For the past few months, however, McManus, 54, has drawn most of her nourishment from an intravenous bag. Two years ago she was diagnosed with gastroparesis (paralyzed stomach) and gastric motility syndrome, conditions that made it impossible for her to keep food down. She had her stomach removed completely, replaced by a small pouch created from a part of her small intestine. Then this also malfunctioned, and doctors told her that she would need a massive transplant operation to receive a new stomach, pancreas and small bowel.
"The doctors say I could live on my intravenous pack for years, but I don't want to," said McManus, who sips coffee and takes bites of food without swallowing, just to remember the taste. "I want to eat. I want to swim and travel again. I want to get back to my normal life."
In order to accomplish this, McManus will have to undergo a $1 million operation. Although her health insurance will cover the transplant itself, McManus will need extensive followup care. And every day for the rest of her life, she will need to take anti-rejection medications that could cost from $2,000 to $5,000 per month.

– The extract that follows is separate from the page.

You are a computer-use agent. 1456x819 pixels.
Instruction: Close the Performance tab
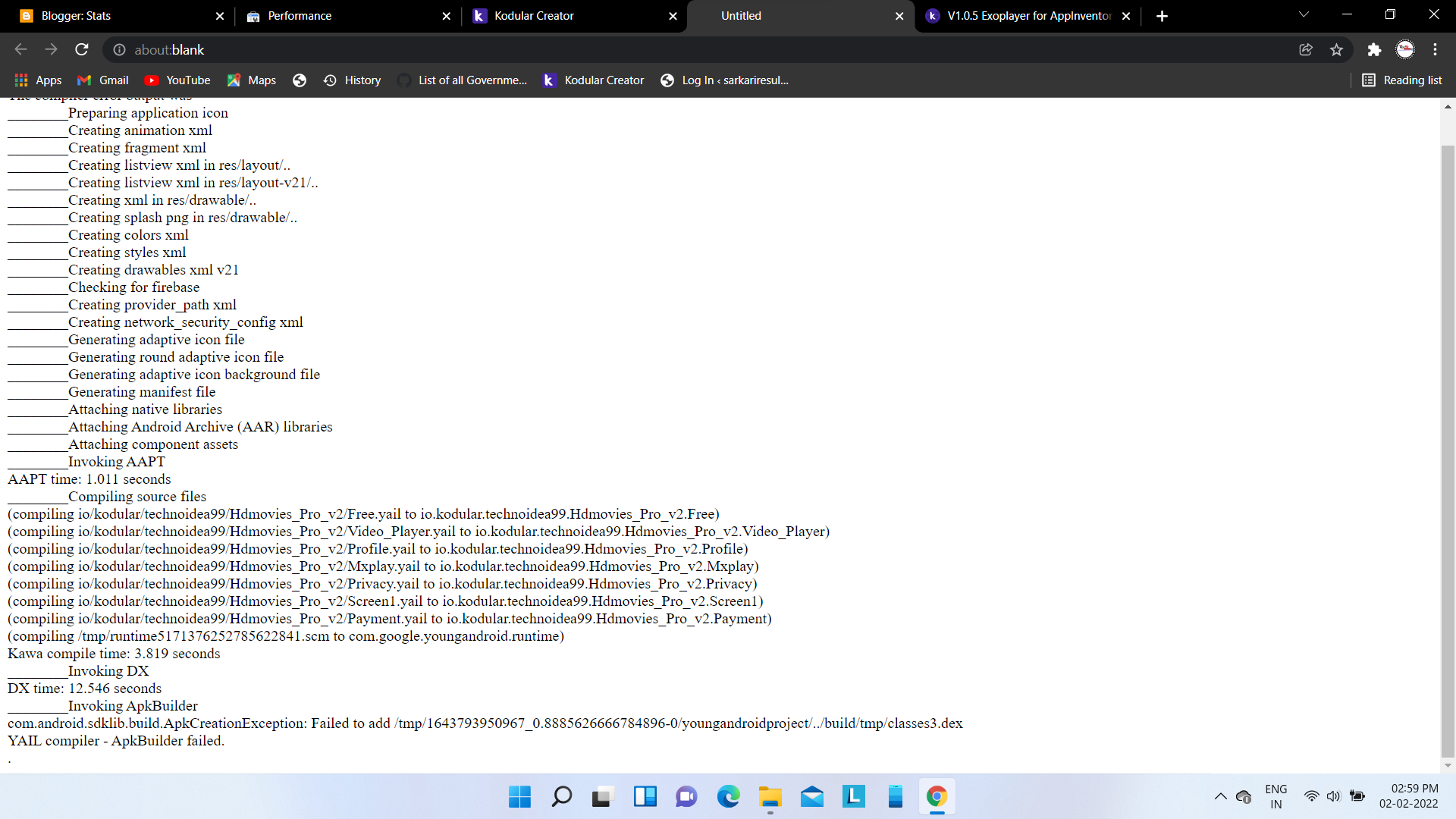446,16
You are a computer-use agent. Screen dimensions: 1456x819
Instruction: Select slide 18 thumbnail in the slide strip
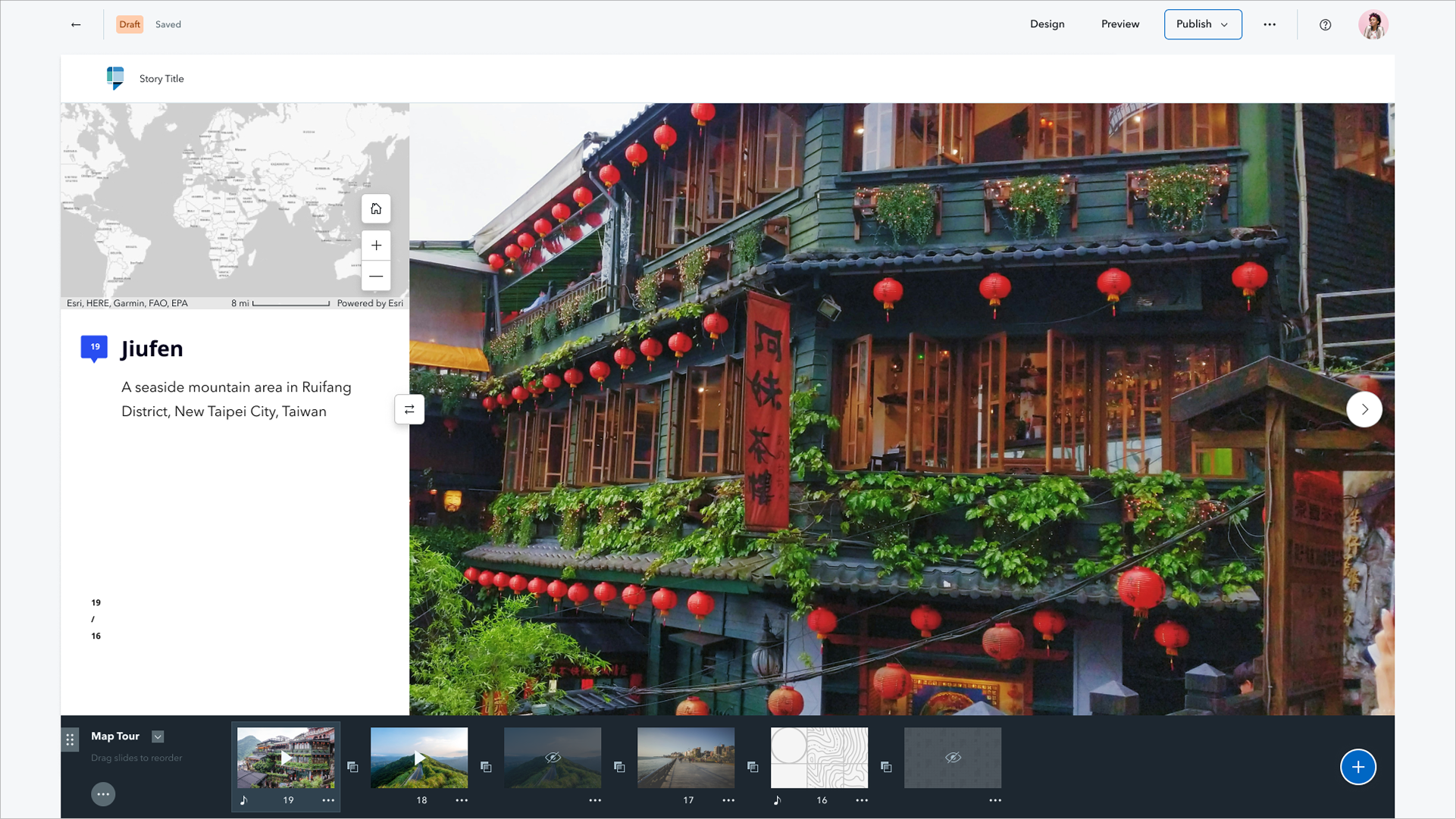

McManus has made some new friends in her fight to preserve her health, though. A fund in her name has been established at the National Foundation for Transplants, a nonprofit organization that helps patients raise money for transplant-related expenses. Zim Zari's of Trinity, her family's favorite restaurant, will hold a fundraiser for her next week.

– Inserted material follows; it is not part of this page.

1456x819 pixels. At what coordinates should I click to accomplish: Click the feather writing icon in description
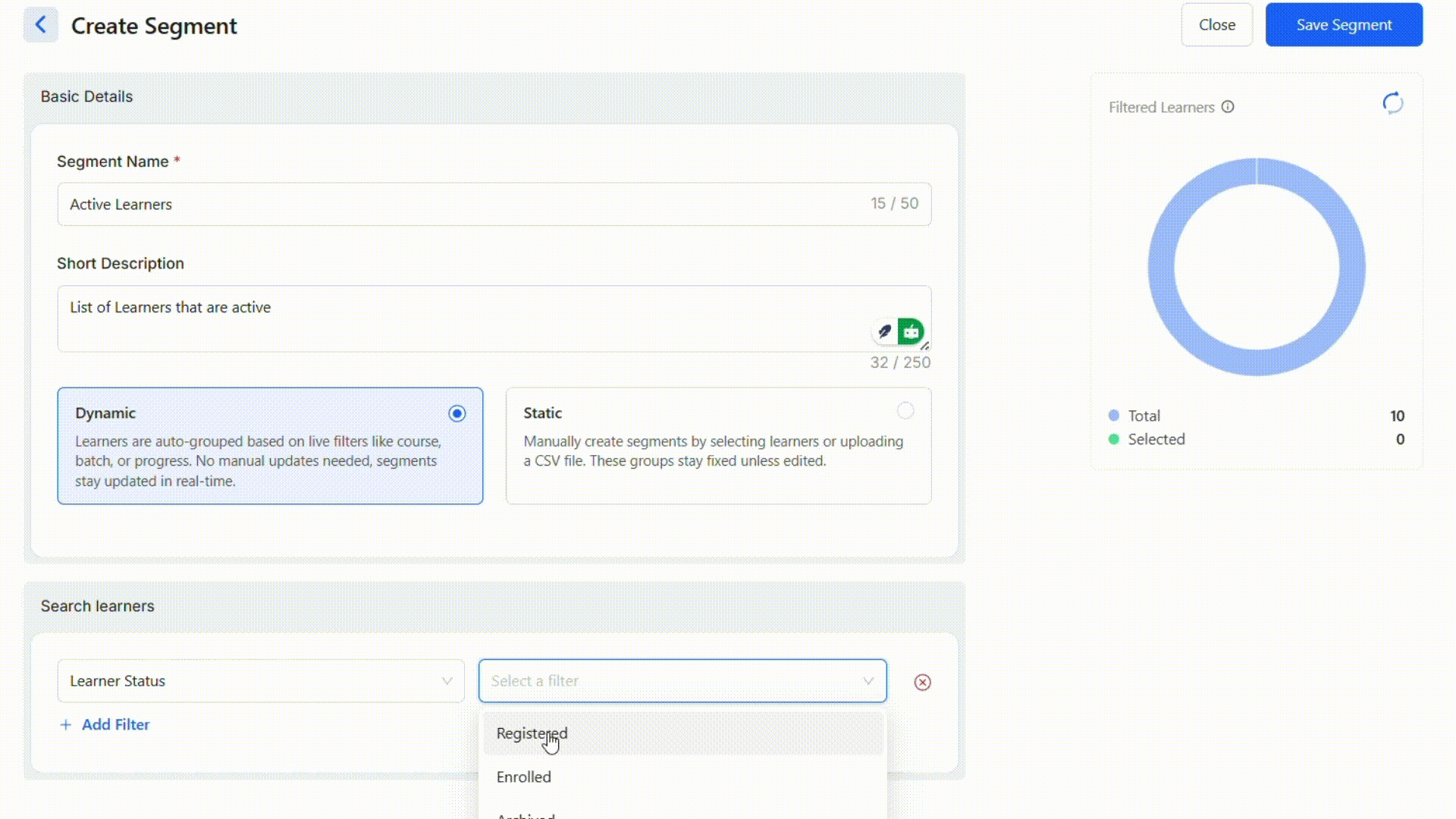(x=884, y=331)
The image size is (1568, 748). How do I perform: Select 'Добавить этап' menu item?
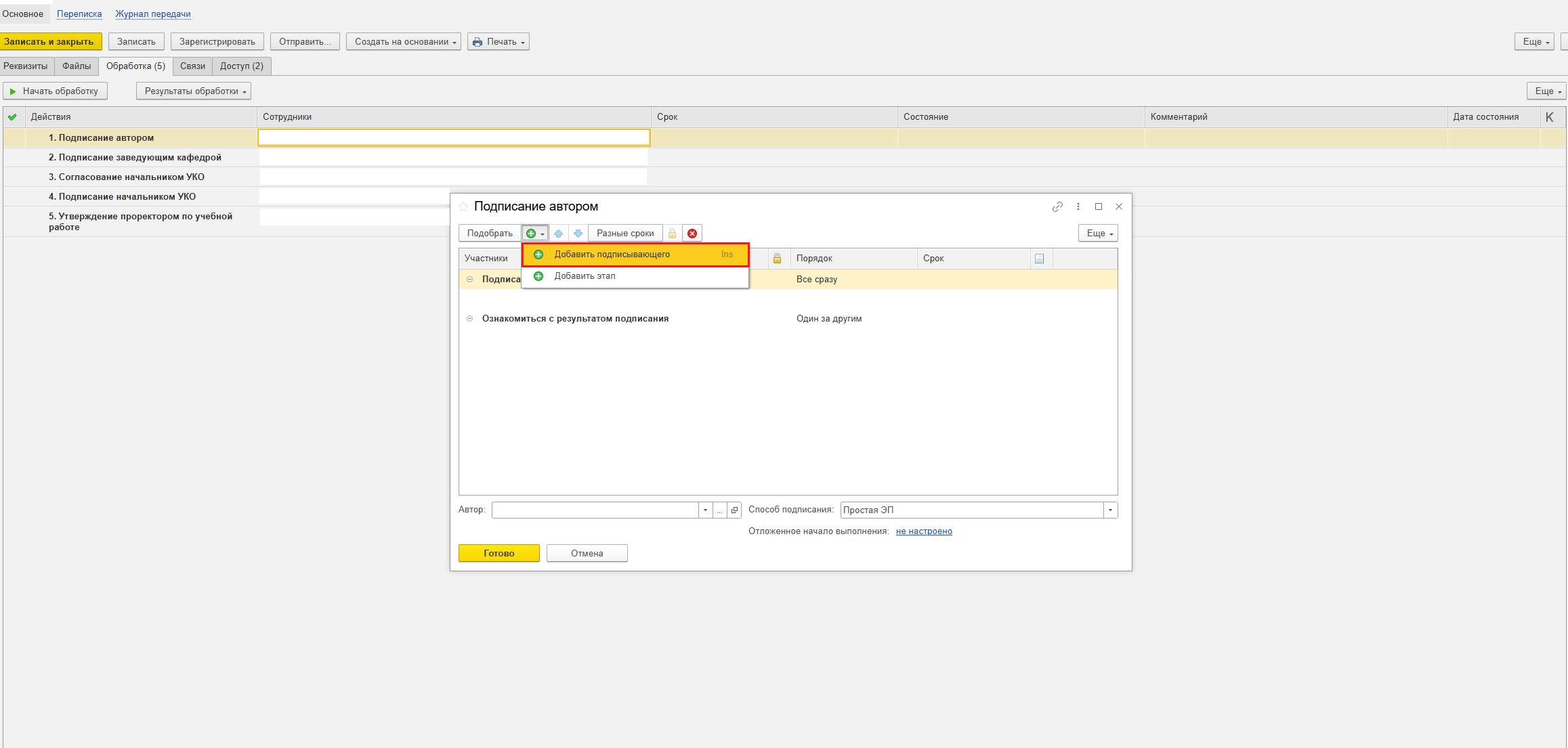click(x=585, y=276)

"Even though I can't eat that much when I go to Zim Zari's, I still like to go to spend time with friends," McManus said. "We asked the owners if they ever hosted fundraisers, and they said they did for worthy causes."
"They have been so kind to help us," added her mother, Gloria McManus, 80.
Gloria has helped support her daughter since 1985, when Jan suffered a debilitating on-the-job knee injury that ended her career as a children's occupational therapist. Through the years Jan McManus has adjusted to a life of limited physical activities, including swimming and needlework. She also likes to work on the computer and spend time with family and friends, and to help take care of the McManus' family dogs, Ginger and Bella. This new health challenge has provided additional limitations to the most basic daily activities.
Now that she's on the transplant list, it could take anywhere from three months to a year before McManus gets the operation she needs.
"I'm looking forward to my new life," she said. "I just wonder what it will be."
"It will be good," Gloria assured her daughter with a smile.